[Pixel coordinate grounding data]
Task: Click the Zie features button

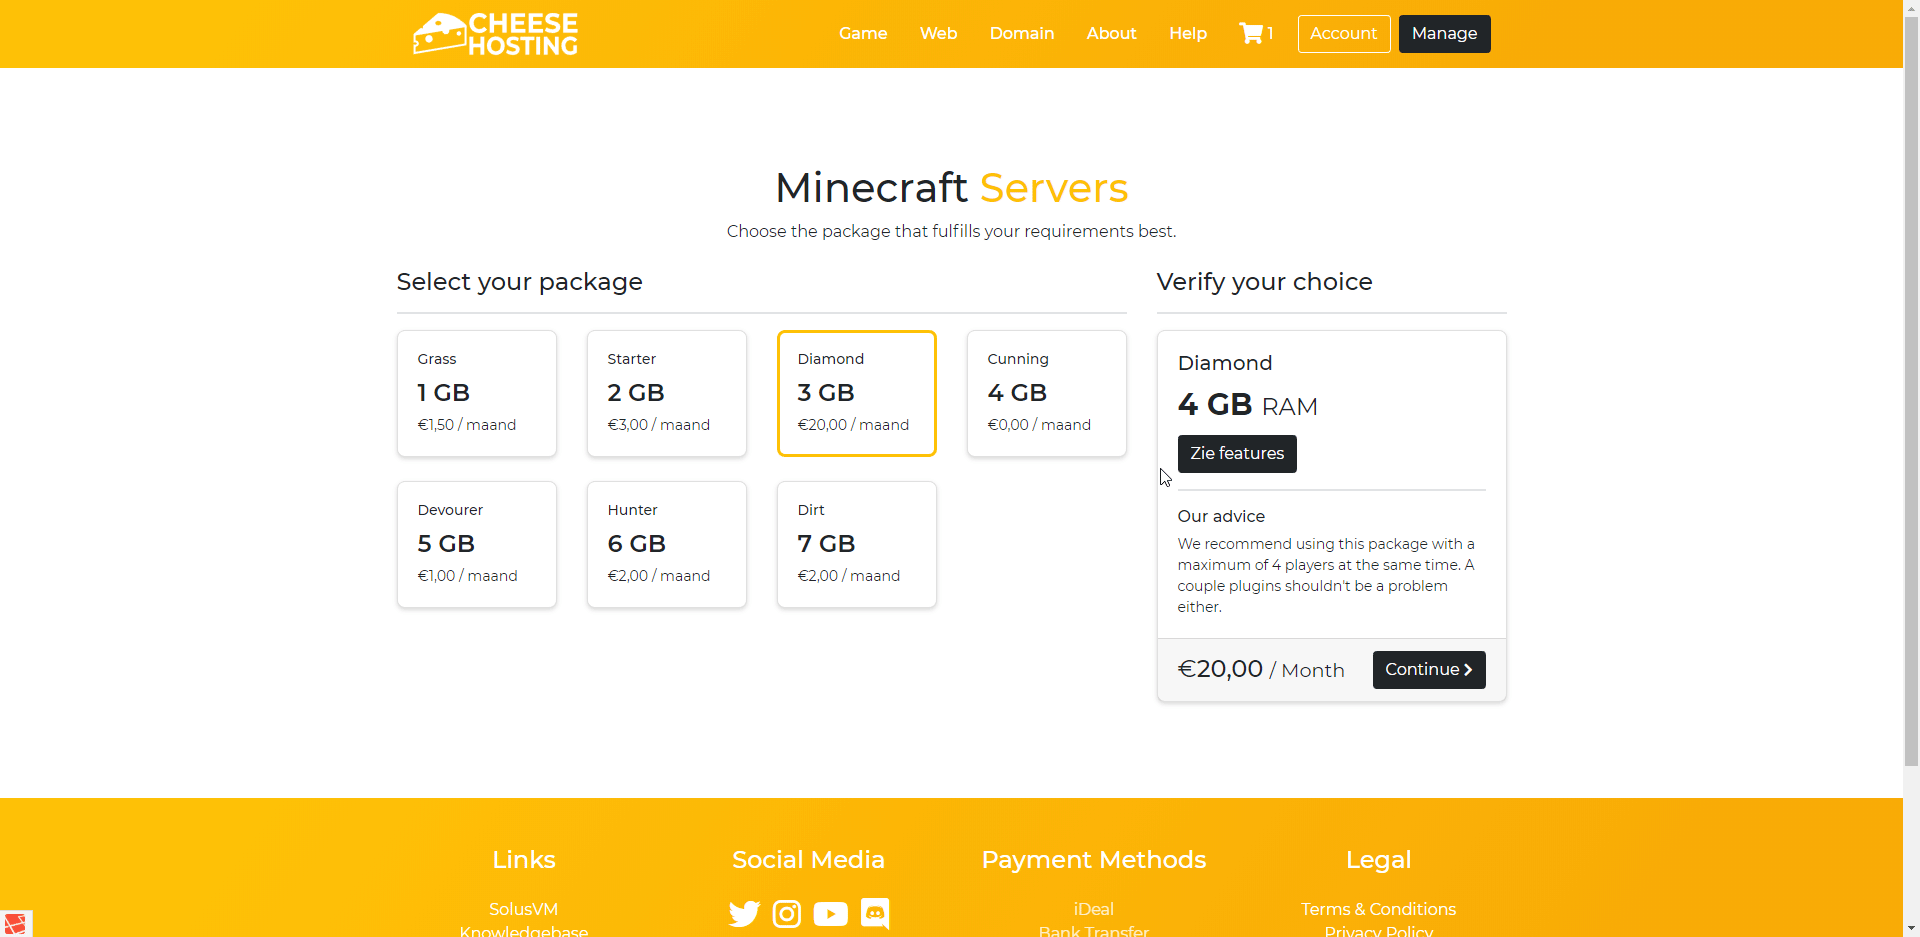Action: click(1237, 454)
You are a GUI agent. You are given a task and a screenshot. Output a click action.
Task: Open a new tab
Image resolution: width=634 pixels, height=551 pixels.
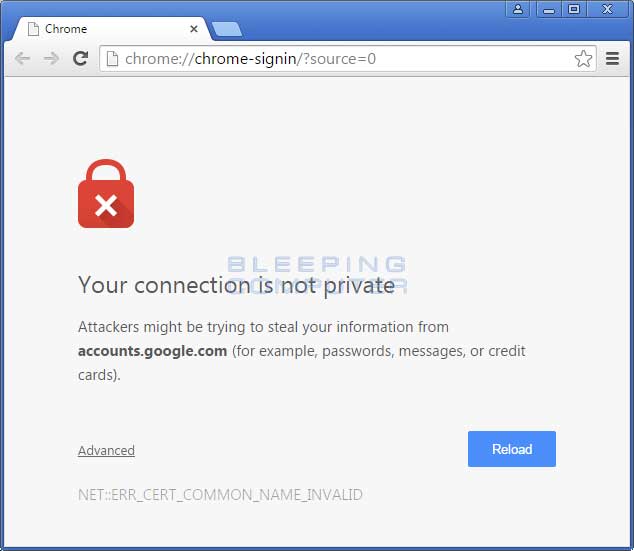(x=227, y=30)
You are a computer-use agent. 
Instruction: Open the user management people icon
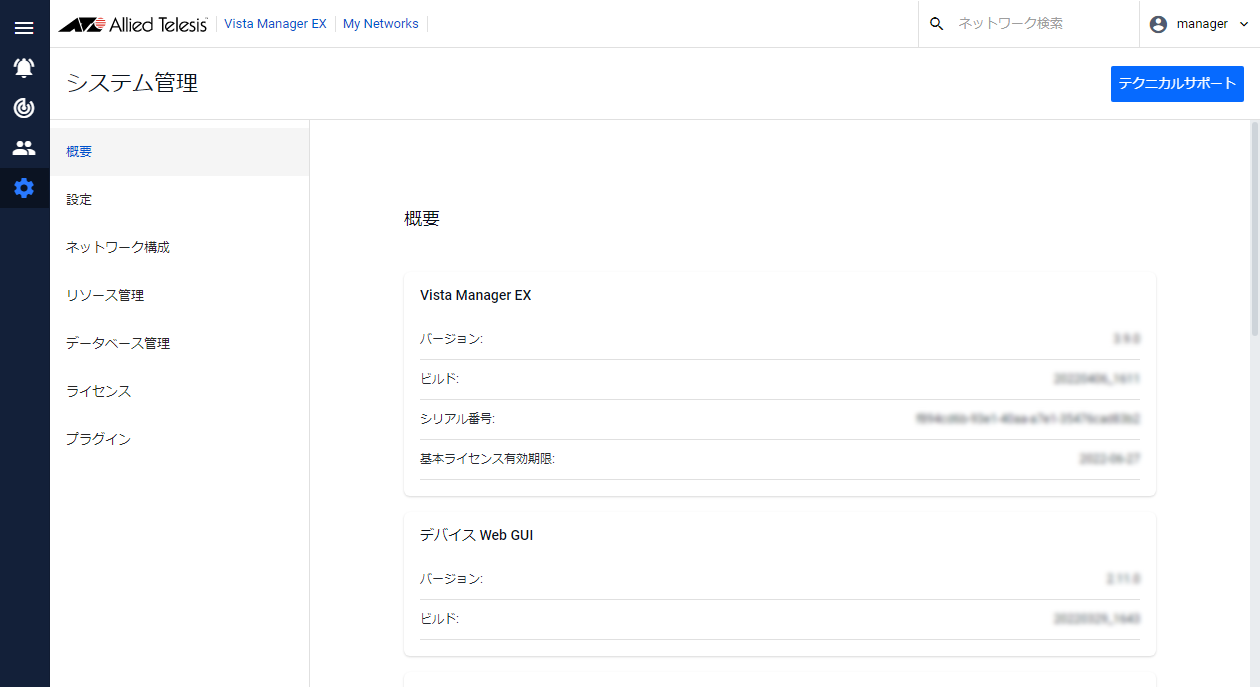[24, 147]
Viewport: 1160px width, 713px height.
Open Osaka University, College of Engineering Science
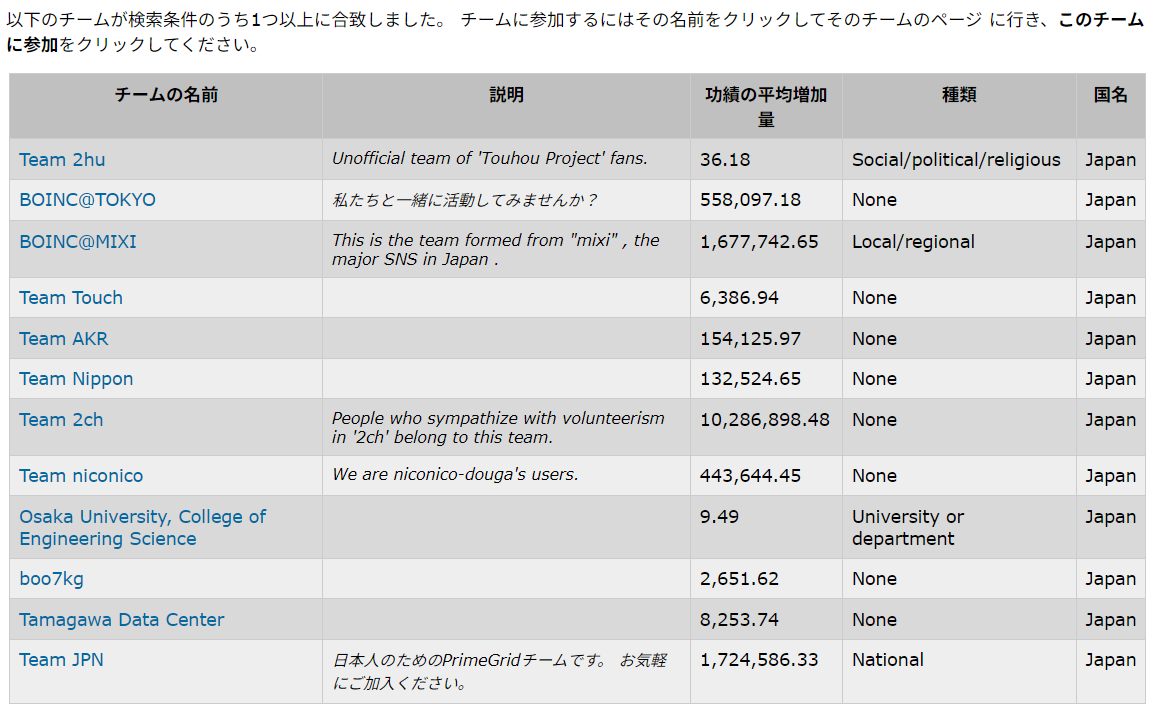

> [WORK TO COMPLETE]
Lines above that have "agent": copy each of them.

> [OUTPUT FOR THIS EXERCISE]
You are a GUI agent. You are given a task and a screenshot. Output a click action.
You are a computer-use agent. 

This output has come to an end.